-------- Reading text

The custom track function helps the user display their private data; this is very useful as the custom tracks behave in the same way as native tracks. Users can visualize their custom track alongside the native tracks, and apply all analysis and visualization techniques, for example running juxtaposition with a custom genomic feature track. Data must be prepared into binary, indexed file formats (bigWig, or bigBed as described in Kent WJ, 2010, and BAM as described in Li H, 2009), and the files will be placed on a web server for access. Such network-based file access is fast and secure, as only the small portion of data used for display is read and transmitted and never requires any file upload. Fortunately, the preparation procedures of custom track files are standardized and require only modest hardware investment and routine bioinformatics skills.
The dataHUB function is a natural extension of the custom track function. With dataHUB, the user can organize all of his/her custom tracks in one place, and display them on the Browser with one single step instead of laborious one-by-one uploading. Tracks inside a hub can be a mixture of types (quantitative data, annotation data, read alignment) and are not restricted to be on the same web server or host. Moreover, users can define custom metadata and annotate tracks to intelligently identify and organize everything in the hub. The dataHUB function doesn’t restrict the number of tracks in a hub and is a light-weight, yet powerful tool for building centralized collections of genomics data on the web.
These functions create a record of the user’s browsing status. Via the URL parameters, the user can control the contents displayed in the Browser, such as genome assembly, set of tracks, and genomic position on which to show the data. Users can compose such a URL and share their customized contents. Alternatively, session functions can be used to record a user’s browsing status. This saves a user’s status in a database on the server that can be retrieved by a session ID. Saved session information can be kept in the database for a limited time period, usually 3–6 months, and the URL parameter has virtually unlimited life span and is a preferred way of making one’s browsing status permanent.

----------------
-------- Data

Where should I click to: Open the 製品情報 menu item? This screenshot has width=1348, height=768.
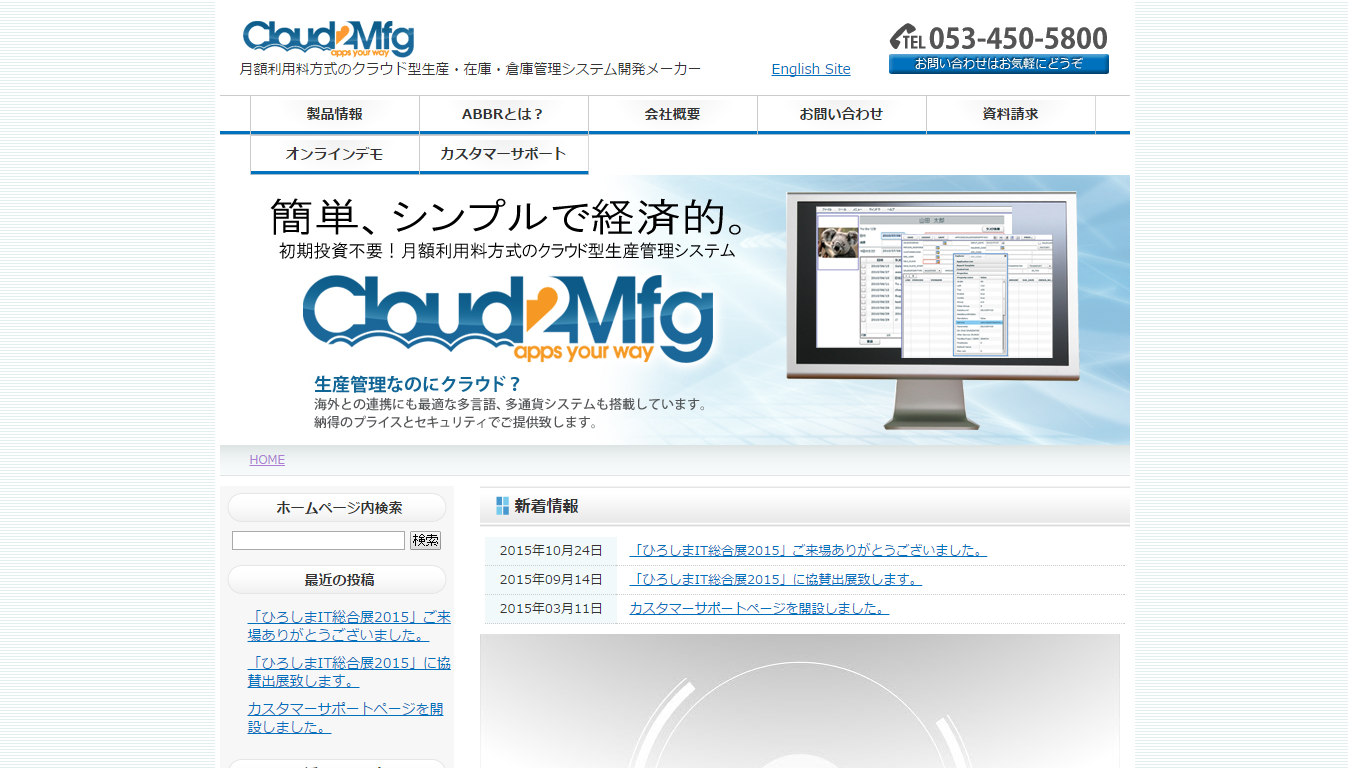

----------------

Work to complete:
**A.** Copy the passage on genome browser custom tracks and data hubs word for word, from "These functions create" to "browsing status permanent.".
**B.** Extend the passage on genome browser custom tracks, data hubs, and sessions by writing what comes after its last sentence.

Numbered responses:
**A.**
These functions create a record of the user’s browsing status. Via the URL parameters, the user can control the contents displayed in the Browser, such as genome assembly, set of tracks, and genomic position on which to show the data. Users can compose such a URL and share their customized contents. Alternatively, session functions can be used to record a user’s browsing status. This saves a user’s status in a database on the server that can be retrieved by a session ID. Saved session information can be kept in the database for a limited time period, usually 3–6 months, and the URL parameter has virtually unlimited life span and is a preferred way of making one’s browsing status permanent.

**B.**
The Wash U Epigenome Browser is always under active development in order to adapt to the fast-paced field of genome science. New feature releases, bug fixes, and adjustments to existing features happen regularly. Users can always refer to our online manuals for up-to-date instructions at http://epigenomegateway.wustl.edu/browser/manual/, and are recommended to subscribe to our blog (washugb.blogspot.com) or twitter feed (@WashUGBrowser) to receive news and announcements.
We thank Dr. David Haussler, Dr. James Kent and their UCSC Genome Browser team for critical advice on browser development. We also thank Dr. Joseph F. Costello at UCSF, Dr. Xiaole Shirley Liu at Harvard Medical School, and Dr. Pamela Madden at Wash U for helpful discussions and support. Dr. Heather Lawson and Ms. Rebecca Lowdon helped with manuscript revision. We would especially like to thank the anonymous reviewer who offered constructive comments. X.Z. is supported by NIDA’s R25 program DA027995. T.W. is supported in part by NIH grant 5U01ES017154, the March of Dimes Foundation, the Edward Jr. Mallinckrodt Foundation, P50CA134254 and a grant from the Foundation for Barnes-Jewish Hospital.